The inflammatory phenotype of vascular smooth muscle cells (VSMCs) is an important factor in triggering vascular disease, and interleukin-6 (IL-6) is one of the earliest inflammatory cytokines upregulated in many inflammatory contexts. Angiotensin II-1 receptor autoantibody (AT1-AA) can promote the phenotypic transformation of VSMCs into macrophage-like cells, then synthesize abundant IL-6 to induce vascular inflammation.

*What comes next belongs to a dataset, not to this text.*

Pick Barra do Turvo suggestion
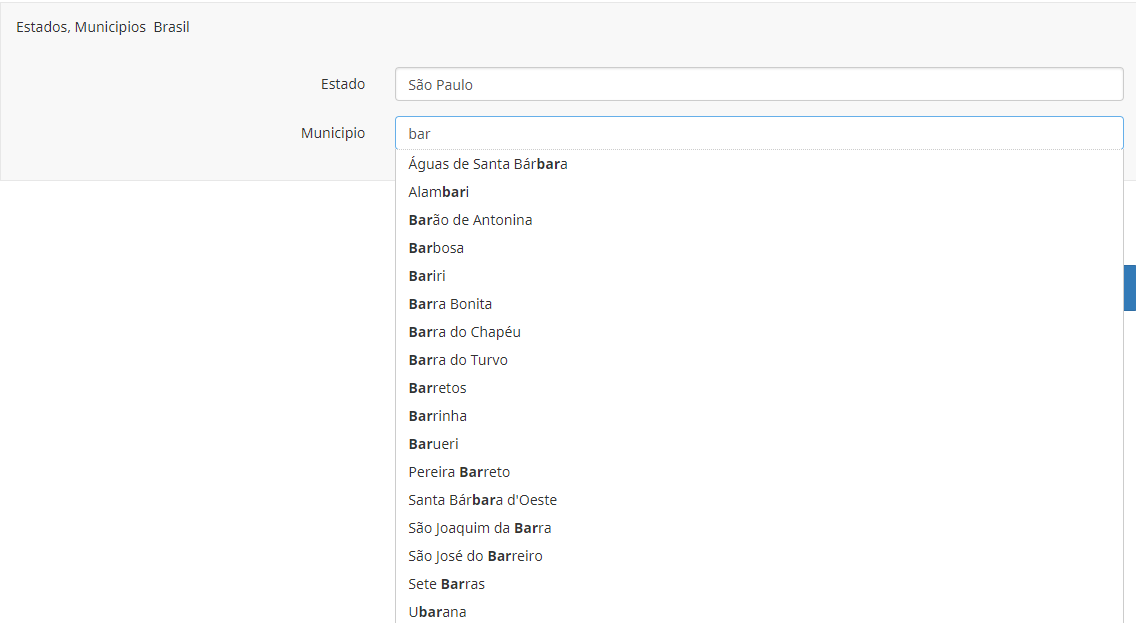The height and width of the screenshot is (623, 1136). click(458, 360)
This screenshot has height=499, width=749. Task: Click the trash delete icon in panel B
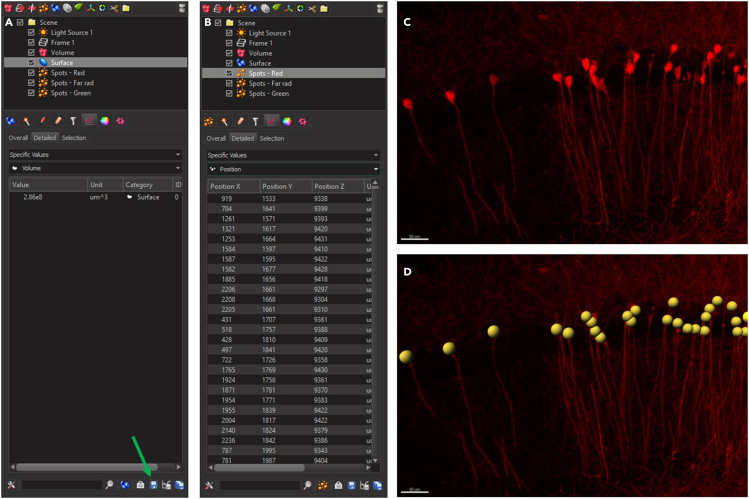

Previous studies suggested that abnormal BK channel function on the surface of VSMCs played an important role in the synthesis of IL-6, but the mechanism of abnormal BK channel involving in AT1-AA-induced IL-6 synthesis in VSMCs was unclear. In this study, the agonist NS1619 of the BK channel and the inhibitor Paxilline were used to reverse or exacerbate IL-6 synthesis in AT1-AA-induced VSMCs. It is known that NF-κB can enter the nucleus due to increased calcium ion concentration caused by BK channel dysfunction, thereby increasing IL-6 transcription. This study observed that Paxilline pretreatment significantly increased the residence time of AT1-AA-induced NF-κB in the nucleus, while NS1619 pretreatment showed the opposite trend. JSH-23 inhibiting NF-κB nuclear entry reversed the increase in IL-6 expression in VSMCs induced by AT1-AA. This study found that AT1-AA enhanced NF-κB nuclear translocation by inhibiting BK channel function, which in turn promoted IL-6 transcription in VSMCs, increased IL-6 synthesis and induced vascular inflammation. This study revealed the importance of BK channel dysfunction in the process of AT1-AA increasing IL-6 synthesis and promoting vascular inflammation, and provided a new idea for alleviating vascular inflammatory diseases from the perspective of improving potassium channel function.